Notice here that it is NOT said that he is a minister of a second covenant or another new covenant!

2 Corinthians 3
6who has made us competent[1] to be ministers of a new covenant, not of the letter but of the Spirit. For the letter kills, but the Spirit gives life.

Look at Hebrews 8 that CLEARLY speaks of the NEW covenant! There are NOT two covenants still in force here as the text clearly teaches!

Hebrews 8
1Now the point in what we are saying is this: we have such a high priest, one who is seated at the right hand of the throne of the Majesty in heaven, 2a minister in the holy places, in the true tent[1] that the Lord set up, not man. 3For every high priest is appointed to offer gifts and sacrifices; thus it is necessary for this priest also to have something to offer. 4Now if he were on earth, he would not be a priest at all, since there are priests who offer gifts according to the law. 5They serve a copy and shadow of the heavenly things. For when Moses was about to erect the tent, he was instructed by God, saying, "See that you make everything according to the pattern that was shown you on the mountain." 6But as it is, Christ[2] has obtained a ministry that is as much more excellent than the old as the covenant he mediates is better, since it is enacted on better promises. 7For if that first covenant had been faultless, there would have been no occasion to look for a second.
8For he finds fault with them when he says:[3] "Behold, the days are coming, declares the Lord,
when I will establish a new covenant with the house of Israel
and with the house of Judah,
9not like the covenant that I made with their fathers
on the day when I took them by the hand to bring them out of the land of Egypt.
For they did not continue in my covenant,
and so I showed no concern for them, declares the Lord.
10For this is the covenant that I will make with the house of Israel
after those days, declares the Lord:
I will put my laws into their minds,
and write them on their hearts,
and I will be their God,
and they shall be my people.
11And they shall not teach, each one his neighbor
and each one his brother, saying, 'Know the Lord,'
for they shall all know me,
from the least of them to the greatest.
12For I will be merciful toward their iniquities,
and I will remember their sins no more."
13In speaking of a new covenant, he makes the first one obsolete. And what is becoming obsolete and growing old is ready to vanish away.

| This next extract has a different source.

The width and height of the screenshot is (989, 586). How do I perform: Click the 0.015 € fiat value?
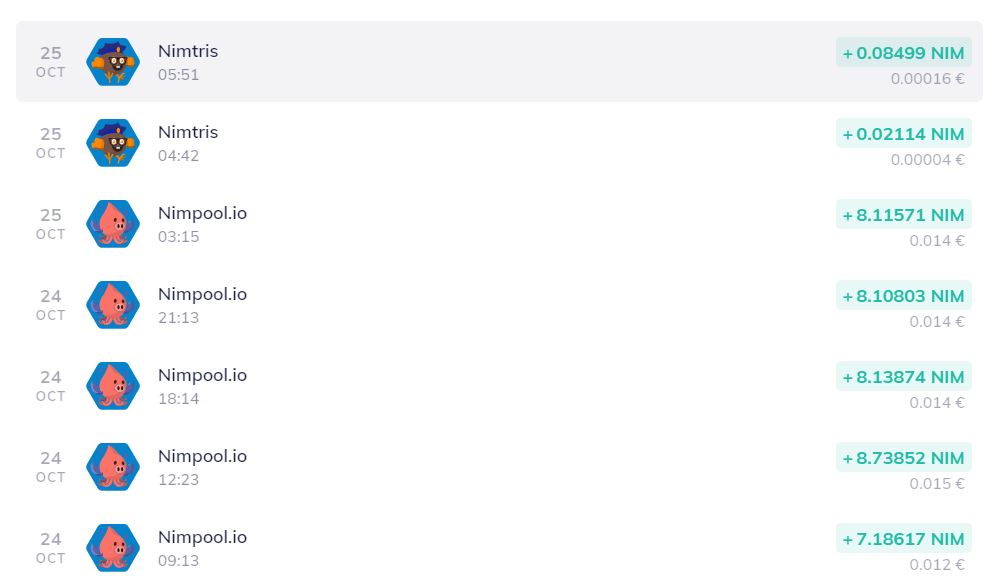(x=937, y=484)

Paul PLAINLY teaches that the conversion of the Gentiles is a “confirming of the promises to the fathers”.

Romans 15
8For I tell you that Christ became a servant to the circumcised to show God's truthfulness, in order to confirm the promises given to the patriarchs, 9and in order that the Gentiles might glorify God for his mercy. As it is written, "Therefore I will praise you among the Gentiles,
and sing to your name."
10And again it is said, "Rejoice, O Gentiles, with his people."
11And again, "Praise the Lord, all you Gentiles,
and let all the peoples extol him."
12And again Isaiah says, "The root of Jesse will come,
even he who arises to rule the Gentiles;
in him will the Gentiles hope."

The preaching of the gospel is the hope of the Jews!

Acts 26
6And now I stand here on trial because of my hope in the promise made by God to our fathers, 7to which our twelve tribes hope to attain, as they earnestly worship night and day. And for this hope I am accused by Jews, O king!





Look, the promises to Israel did NOT set forth a literal, political kingdom, but a spiritual, gospel kingdom!

Acts 13
32And we bring you the good news that what God promised to the fathers, 33this he has fulfilled to us their children by raising Jesus, as also it is written in the second Psalm, "'You are my Son, today I have begotten you.'

Could it get ANY clearer at all?????

Why yes, yes it CAN get more clear!

Romans 2
28For no one is a Jew who is merely one outwardly, nor is circumcision outward and physical. 29But a Jew is one inwardly, and circumcision is a matter of the heart, by the Spirit, not by the letter. His praise is not from man but from God.

The Old Testament does indeed refer to the Church.

Hosea 1
9And the LORD said, "Call his name Not My People,[1] for you are not my people, and I am not your God."[2] 
10[3] Yet the number of the children of Israel shall be like the sand of the sea, which cannot be measured or numbered. And in the place where it was said to them, "You are not my people," it shall be said to them, "Children[4] of the living God."

Hosea 2

23and I will sow her for myself in the land.
And I will have mercy on No Mercy,[1] 
and I will say to Not My People,[2] 'You are my people';
and he shall say, 'You are my God.'"

How do we know this refers to the Church? Why Paul tells us!

Romans 9
24even us whom he has called, not from the Jews only but also from the Gentiles? 25As indeed he says in Hosea, "Those who were not my people I will call 'my people,'
and her who was not beloved I will call 'beloved.'"
26"And in the very place where it was said to them, 'You are not my people,'
there they will be called 'sons of the living God.'"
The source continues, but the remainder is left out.